Entwicklungspolitik als Lebensschwerpunkt: Botschafter am Ende der Welt

Gerhard Thiedemann vertritt die Bundesrepublik in Neuseeland, Tonga und auf den Fidschi-Inseln.

Man kann es schlechter treffen als Diplomat. Wellington, die Hauptstadt Neuseelands, als Dienstsitz. Wobei sich die Zuständigkeit des deutschen Botschafters nicht nur auf die Süd- und die Nordinsel erstreckt, sondern bis zu den Fidschi-Inseln reicht, vier Flugstunden entfernt, und nach Samoa und Tonga, weitere vier Stunden im Flieger. Welche Interessen Deutschland dort hat? Gerhard Thiedemann lächelt ein wenig ironisch und vermittelt eine kleine Lektion Grundregeln der Pflege globaler Beziehungen. Tonga ist klein, ja, aber in den Vereinten Nationen (UN) hat jedes Land eine Stimme in der Vollversammlung, da hat Tonga so viel Gewicht wie Indien, und alleine deshalb ist die Reise dorthin neben der Kür, an einem der paradiesischsten Flecken der Erde sein zu dürfen, eben auch Pflicht. Schließlich hat Deutschland Themen, für die es in den UN Unterstützer sucht. Noch Fragen? Ja - fliegt man als Diplomat Business? Der Blick ist schon fast verachtungsvoll: "Der deutsche Botschafter fliegt Holzklasse!"

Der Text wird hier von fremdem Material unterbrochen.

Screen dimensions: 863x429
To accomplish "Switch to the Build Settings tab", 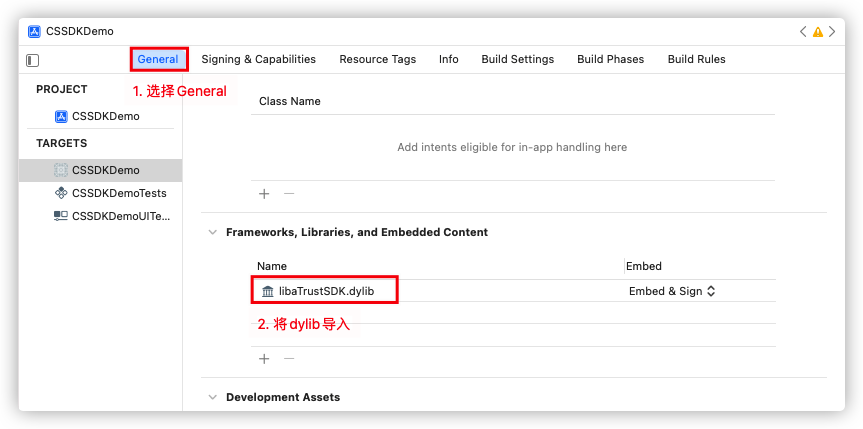I will (517, 59).
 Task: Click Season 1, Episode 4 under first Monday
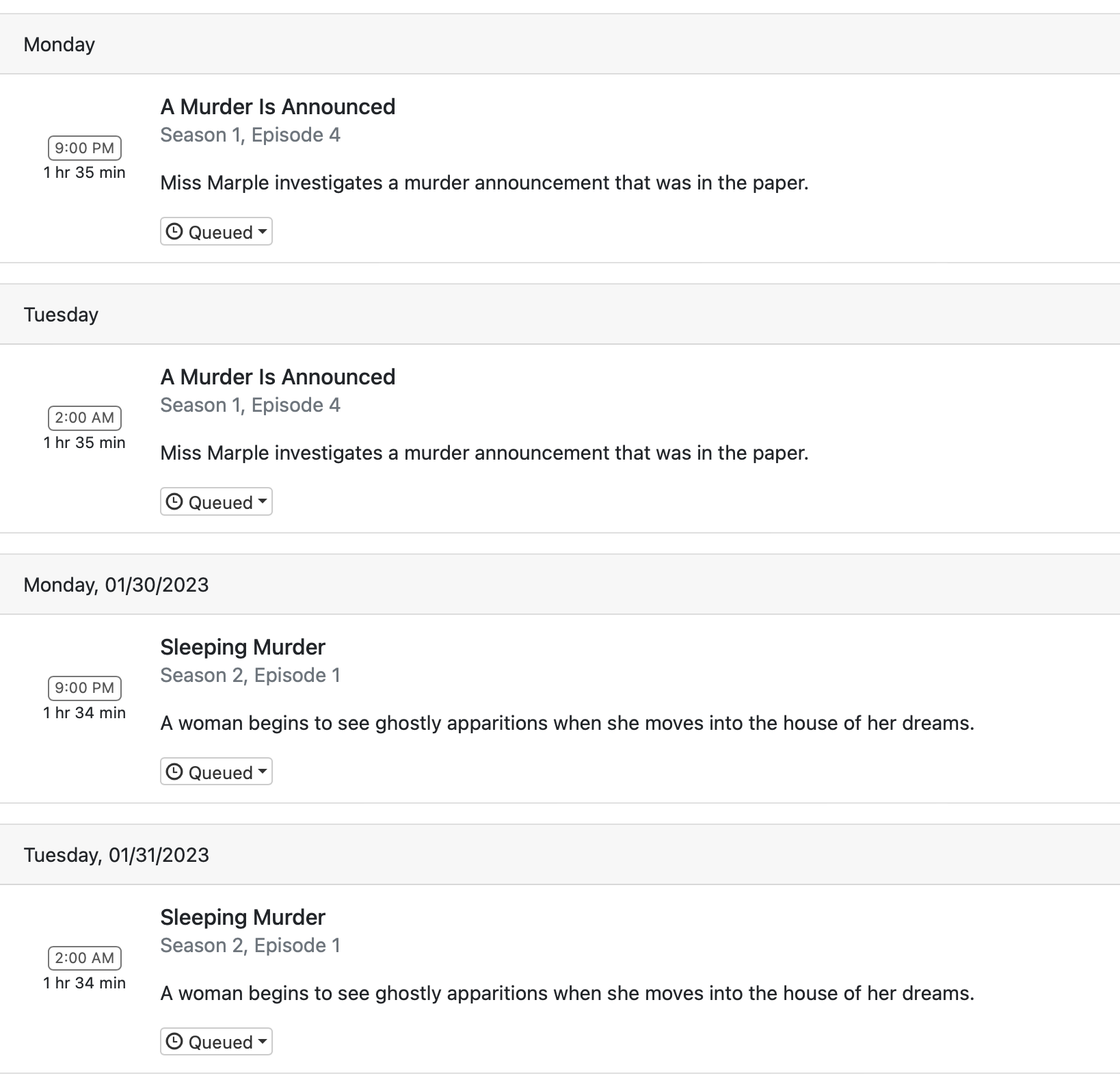pyautogui.click(x=250, y=135)
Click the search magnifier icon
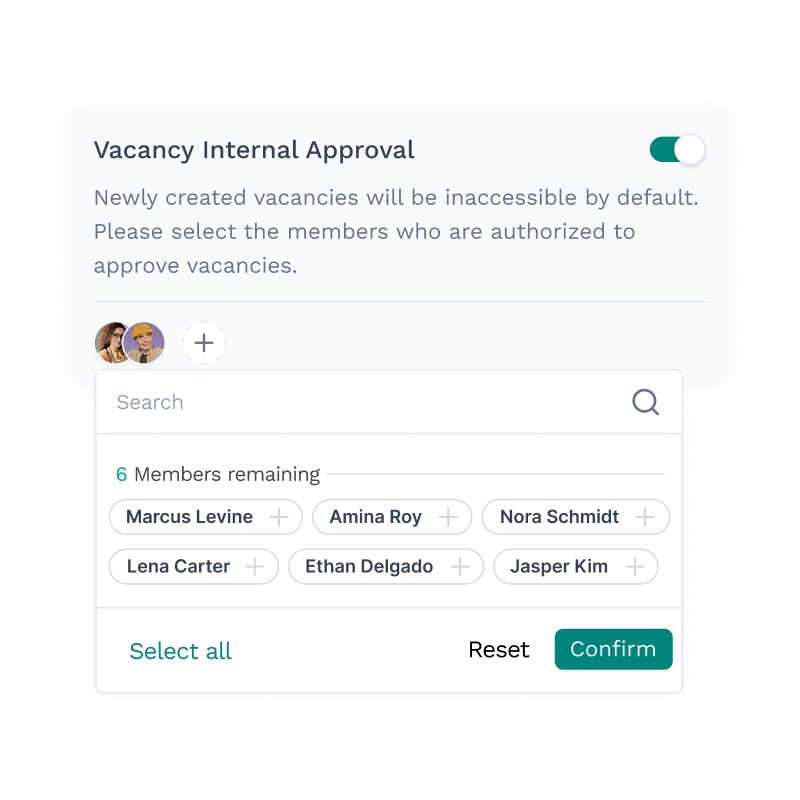Image resolution: width=800 pixels, height=800 pixels. pos(646,402)
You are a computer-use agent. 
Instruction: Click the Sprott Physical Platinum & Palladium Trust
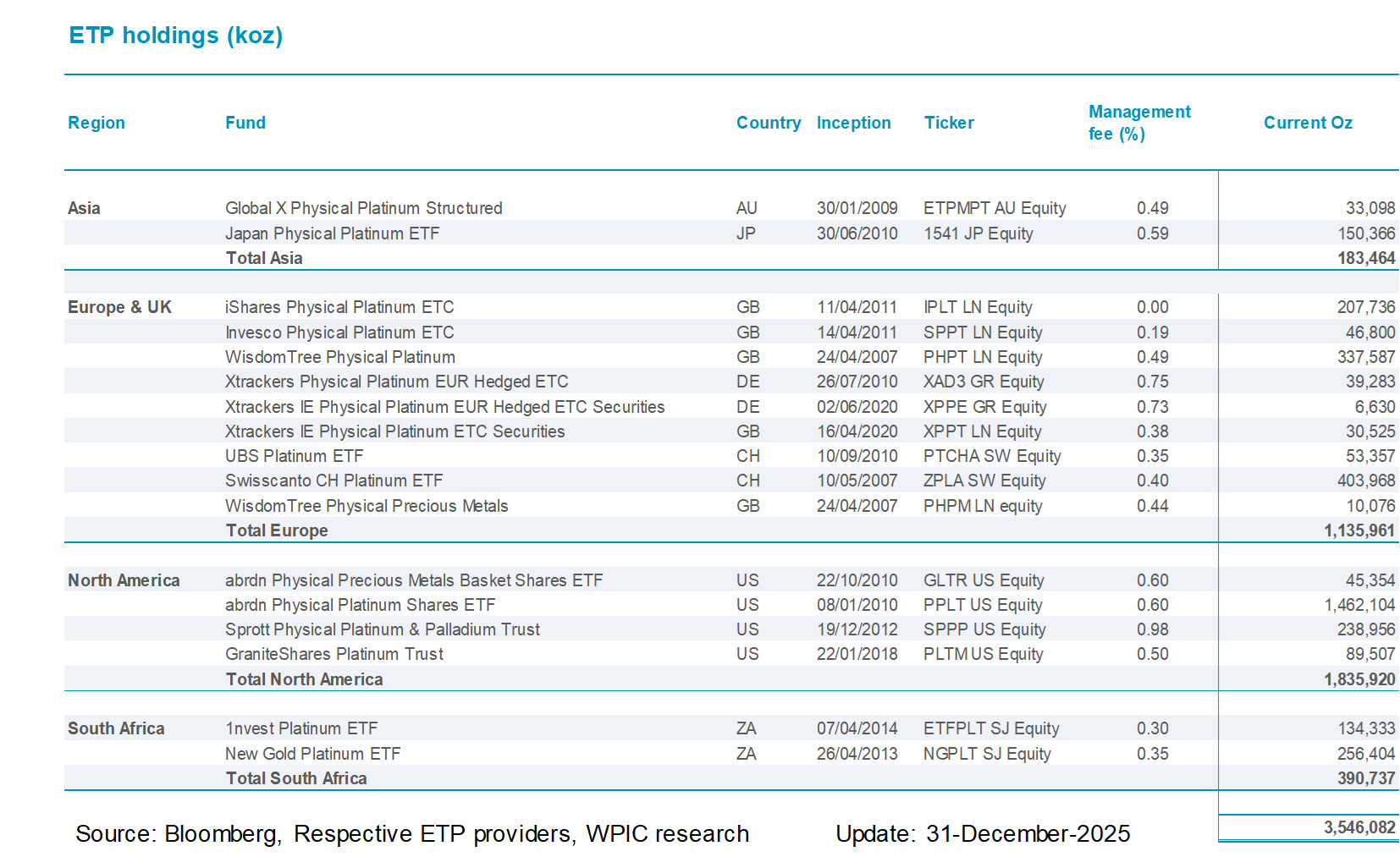382,629
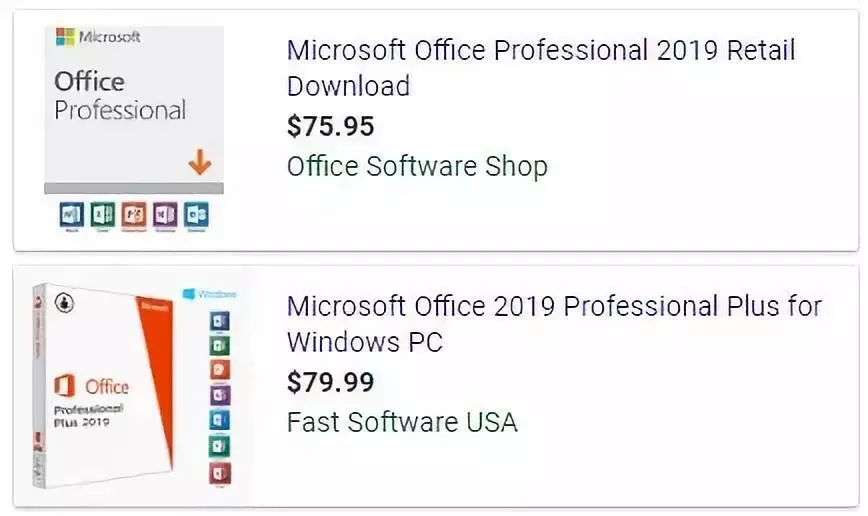Click the four-color Microsoft logo in first listing

coord(65,38)
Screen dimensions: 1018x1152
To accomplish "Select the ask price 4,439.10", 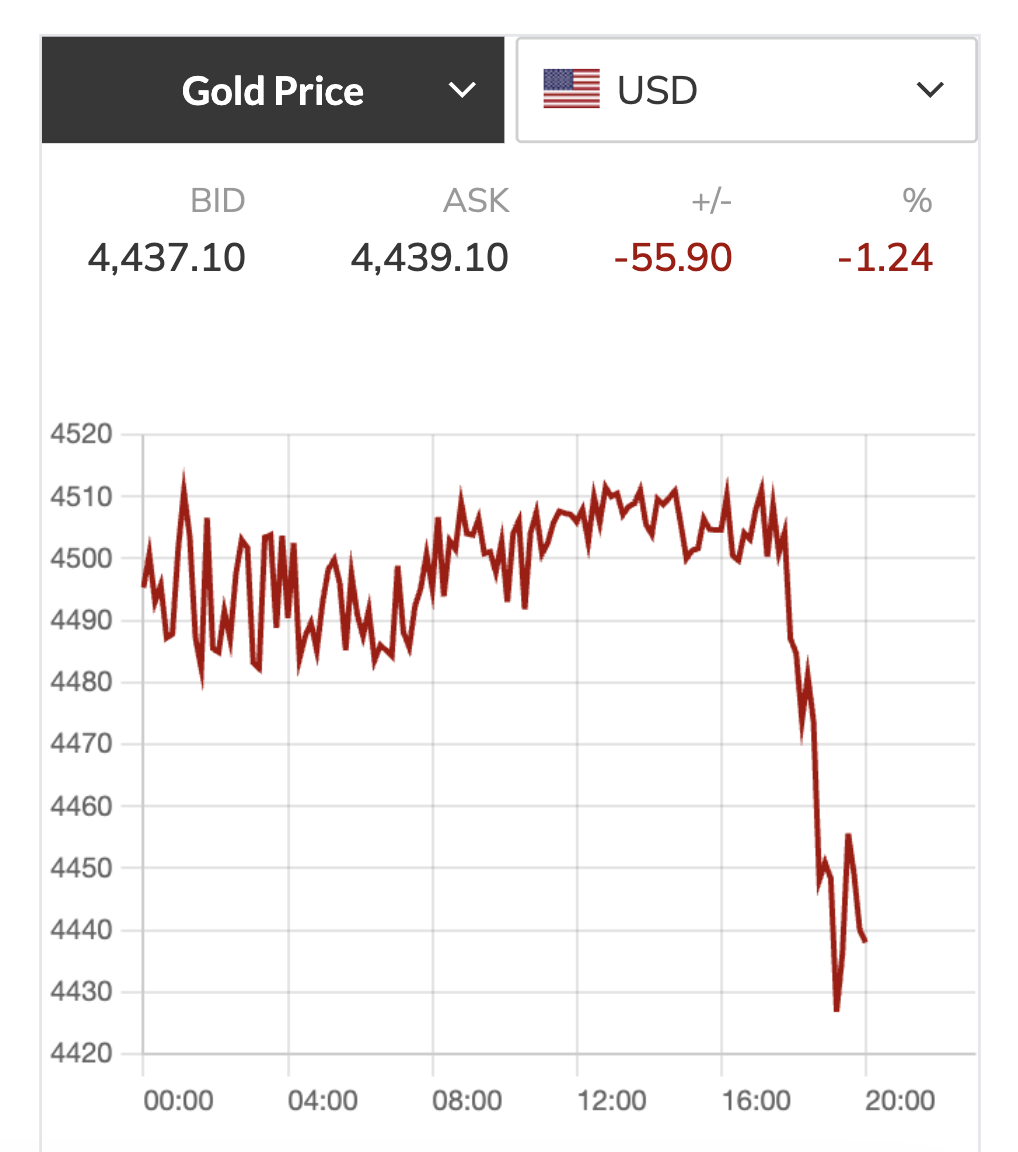I will (x=429, y=258).
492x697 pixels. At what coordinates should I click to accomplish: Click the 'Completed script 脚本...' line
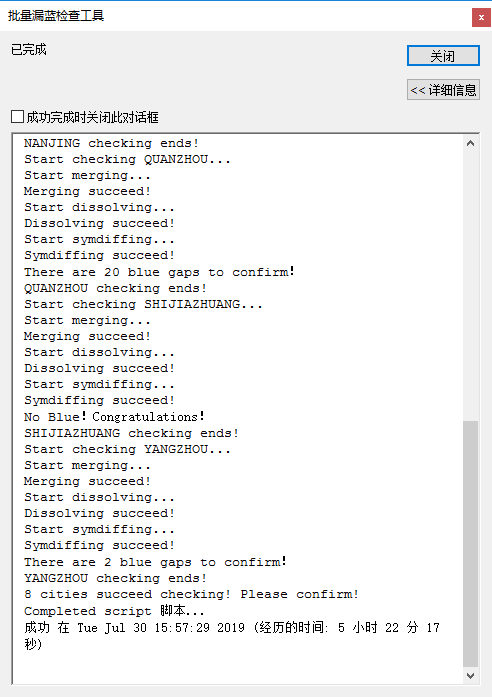pos(114,611)
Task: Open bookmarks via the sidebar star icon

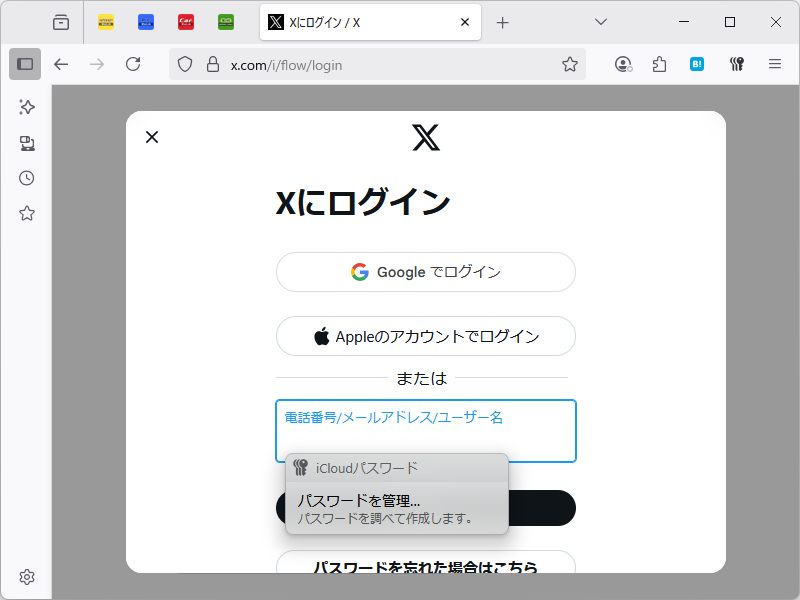Action: (26, 213)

Neuseeland selbst ist Ziel von jährlich 100.000 deutschen Touristen, denen der Flug um die halbe Welt zu den Antipoden nicht zu weit ist, und dass die Trilogie "Der Herr der Ringe" ausschließlich in Neuseeland gedreht wurde, hat dem fernen Reiseziel noch einmal einen besonderen Schub der Aufmerksamkeit verschafft. Hinzu kommen 16.000 junge Frauen und Männer, die jedes Jahr mit den Work-and-Travel-Programmen durch das Land reisen. Einen deutschen Pass haben 30.000 Landsleute behalten, die ihren ständigen Wohnsitz zwischen Invercargill im Süden und Auckland im Norden gefunden haben. Viele von ihnen kamen in den späten 70er und frühen 80er Jahren, als die Nachrüstungsdebatten und die Angst vor einer nuklearen Auseinandersetzung der Supermächte auf deutschem Boden gerade junge Paare dazu brachten, auszuwandern. All das macht Arbeit für eine Botschaft, die mit 16 Mitarbeitern alles andere als üppig ausgerüstet ist, aber, wie charakterisiert der 62-jährige Botschafter die Lage so schön: "Nur die knappen Ressourcen begrenzen unsere Aktivitäten." Da trifft es sich, dass der Chef der Vertretung Volljurist ist und damit auch deutsche Paare trauen darf oder als Notar Erbscheine und Vollmachten ausstellen. Und dann sind da noch Naturkatastrophen, die das Erdbeben-geplagte Land - es liegt auf dem pazifischen "ring of fire" - immer wieder heimsuchen. Beim großen Erdbeben am 14. November des vergangenen Jahres musste die Botschaft für die Evakuierung von 130 Deutschen sorgen.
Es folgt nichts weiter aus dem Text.